**Instrucciones de trabajo**
• 1. Imprime literalmente el fragmento sobre María Wine desde "Ya volverá la" hasta "de sus sueños.".
• 2. Según el fragmento sobre María Wine, ¿cómo se titula el primer libro de poemas de María?
• 3. Enumera las ciudades en cuyos hoteles se sitúa a María Wine según el fragmento sobre María Wine.

+++ Texto fuente +++

Sin tener nada claro diferente
al sentimiento de ser la mujer del marinero que besa y se va, María se dedica a
compartir la rutina de los días con su reducido grupo de amigos, casi todos
escritores de versos, Gunnar Ekelöf, Maj Strindberg, Harry Martinsson. Uno que
otro amor clandestino espera en la puerta de su apartamento a la luz de la
luna. No importa que sea diplomático venezolano, espía ruso o galerista de
pintores sin mecenas. Los cañonazos de la guerra retumban sin cesar por todo
Europa cuando aparece su primer libro de poemas, El viento de la oscuridad. Es en este punto donde ella empieza a
comprender que no se puede hablar de grandes amores si no se entiende la
importancia de las periódicas separaciones. El amor debe volar sin llevar en
sus alas las plumas de la posesión corporal, del ser dueño del otro. Lealtad y
no fidelidad es el primer dilema que deben enfrentar los amantes libres. Así
que por el momento dejemos a Artur Lundkvist recorriendo las ciudades que
circundan la cadena montañosa de Los Andes y sus primas La Sierra Nevada, la
Sierra Maestra, La Sierra Morena y la Sierra Madre. Y a María Wine, tratando de
atrapar su propia sombra con otros dedos en hoteles de París, Berna, Londres y Berlín.
Ya volverá la reunificación y la dimensión del verdadero amor. Mientras tanto, hagámosle
espacio para el poema que la visita y que resume su existencia:
Dos horas son todo lo que
quiere sacrificar en una noche de amor, no lo dice, pero lo hace, nunca olvida el
reloj. Poco, muy poco me importan las horas cuando amo, escasamente me interesa
la habitación, las personas a mi alrededor, cuando amo. Me gustan los hombres,
amo amar y ser amada, y me encanta ver mujeres hermosas. Son tan bellas cuando
hacen sus pequeños viajes sumidas en sus pensamientos, cuánto no me gustaría ayudarlas
y llevarlas al país de sus sueños.

+++ Datos proporcionados +++

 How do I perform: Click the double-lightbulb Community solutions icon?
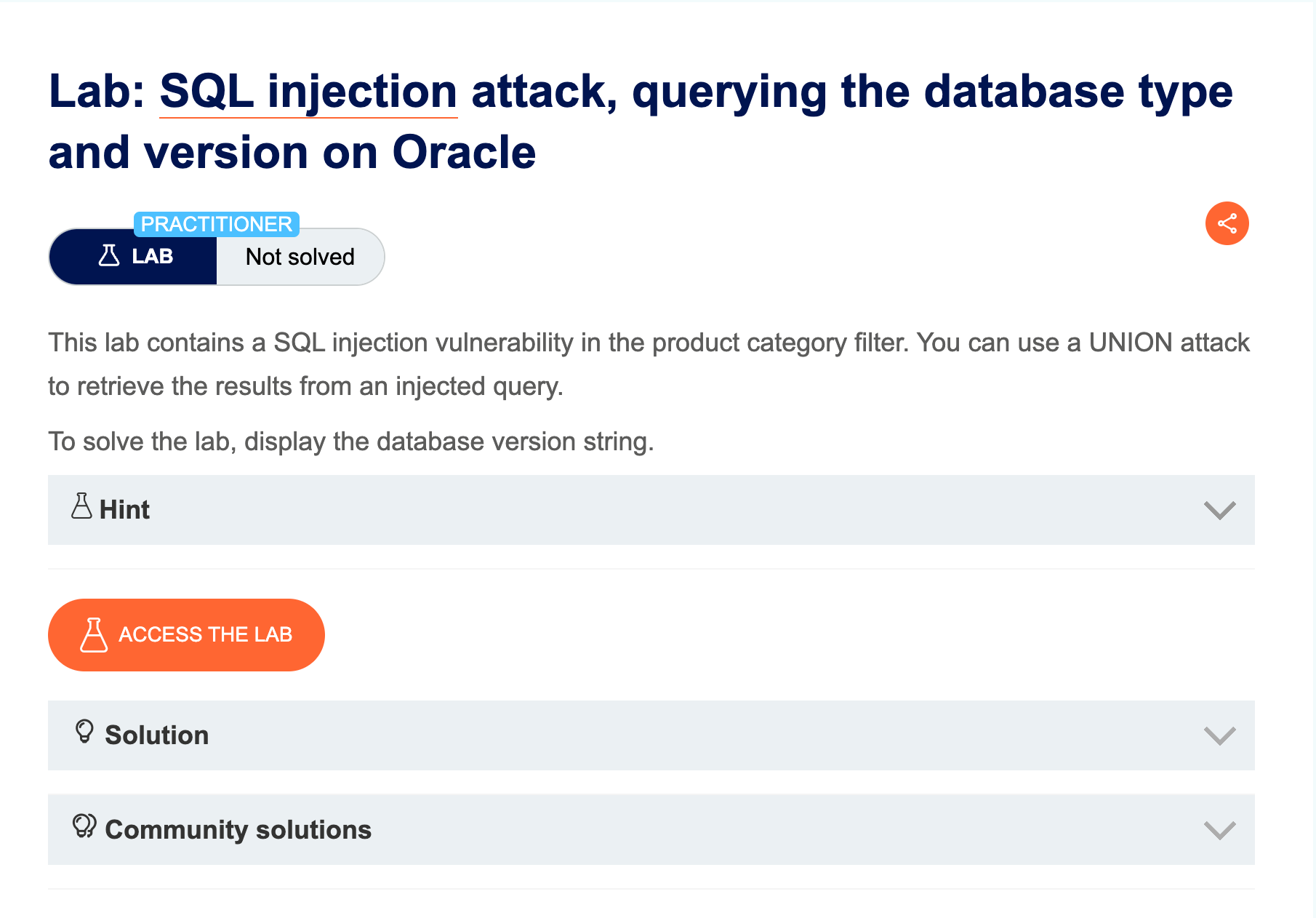coord(84,826)
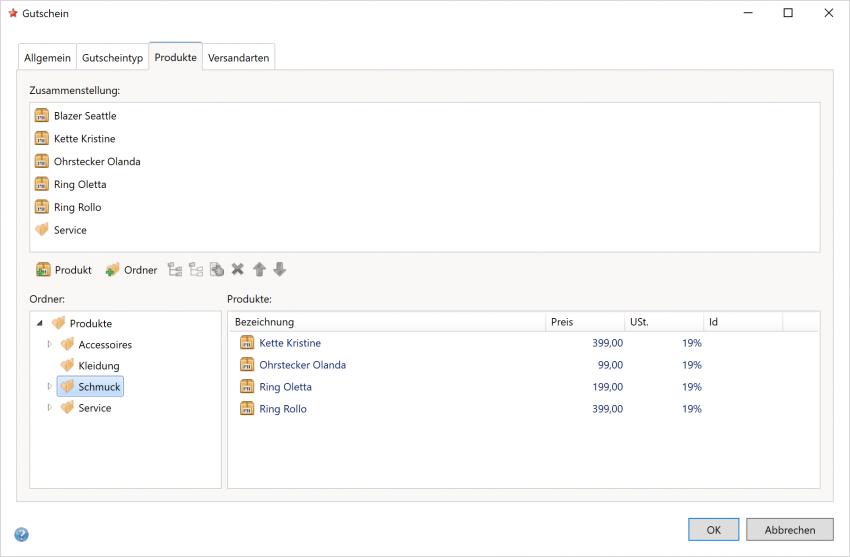This screenshot has width=850, height=557.
Task: Click the delete X icon in toolbar
Action: tap(238, 269)
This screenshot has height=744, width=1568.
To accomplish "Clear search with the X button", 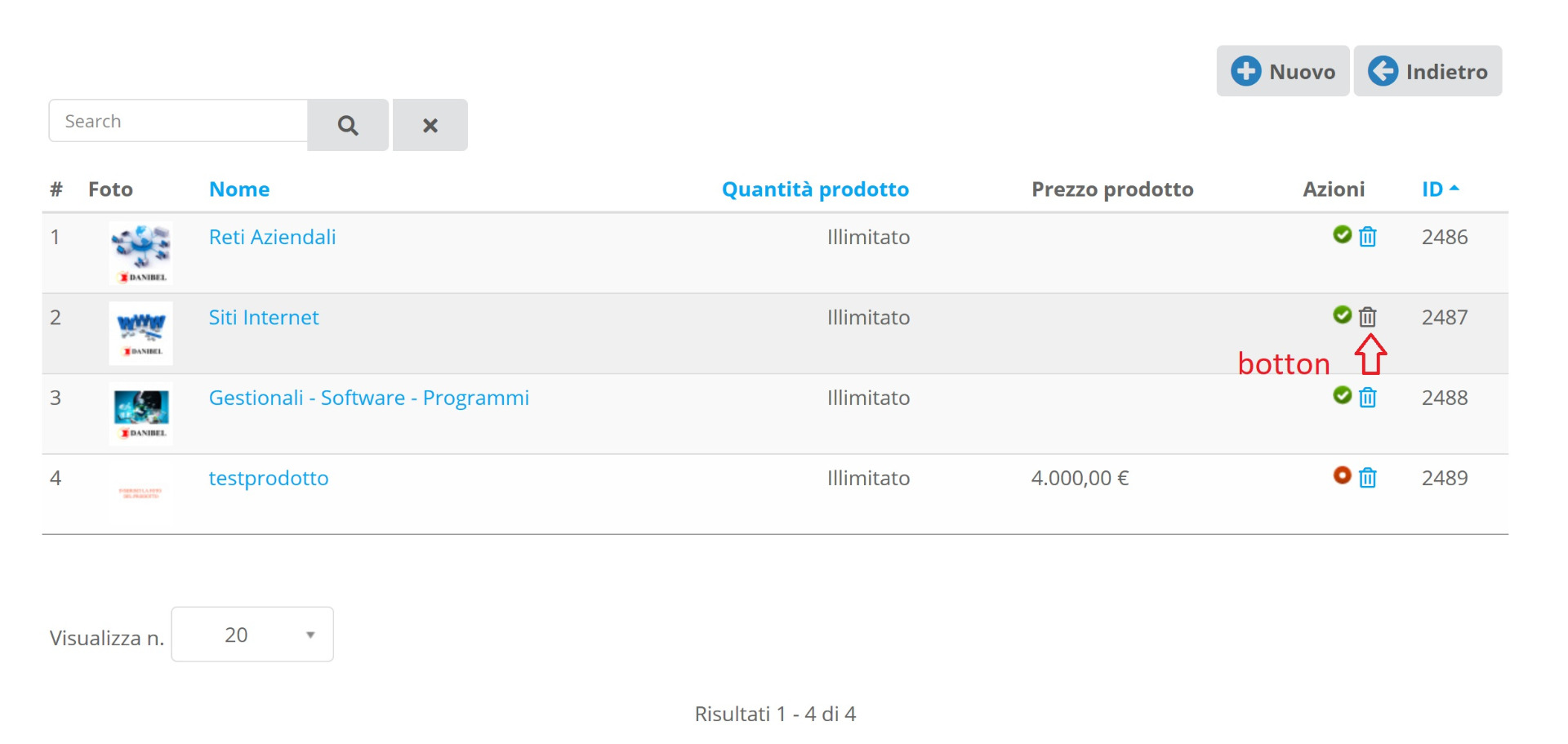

+++

**Soluciones desarrolladas**
• 1.
Ya volverá la reunificación y la dimensión del verdadero amor. Mientras tanto, hagámosle
espacio para el poema que la visita y que resume su existencia:
Dos horas son todo lo que
quiere sacrificar en una noche de amor, no lo dice, pero lo hace, nunca olvida el
reloj. Poco, muy poco me importan las horas cuando amo, escasamente me interesa
la habitación, las personas a mi alrededor, cuando amo. Me gustan los hombres,
amo amar y ser amada, y me encanta ver mujeres hermosas. Son tan bellas cuando
hacen sus pequeños viajes sumidas en sus pensamientos, cuánto no me gustaría ayudarlas
y llevarlas al país de sus sueños.

• 2. El viento de la oscuridad.

• 3. París, Berna, Londres y Berlín.